__Exercise input__.

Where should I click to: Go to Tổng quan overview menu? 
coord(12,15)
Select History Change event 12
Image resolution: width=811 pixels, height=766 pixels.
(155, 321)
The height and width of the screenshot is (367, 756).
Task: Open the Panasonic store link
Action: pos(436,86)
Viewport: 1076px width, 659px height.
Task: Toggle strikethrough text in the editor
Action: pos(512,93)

__Work item__. Give back every line of the data exactly as it was written.

__Output for this task__.
Where should I click to: Go to Tổng quan overview menu? 
coord(12,15)
Select History Change event 12
Image resolution: width=811 pixels, height=766 pixels.
(155, 321)
The height and width of the screenshot is (367, 756).
Task: Open the Panasonic store link
Action: pos(436,86)
Viewport: 1076px width, 659px height.
Task: Toggle strikethrough text in the editor
Action: pos(512,93)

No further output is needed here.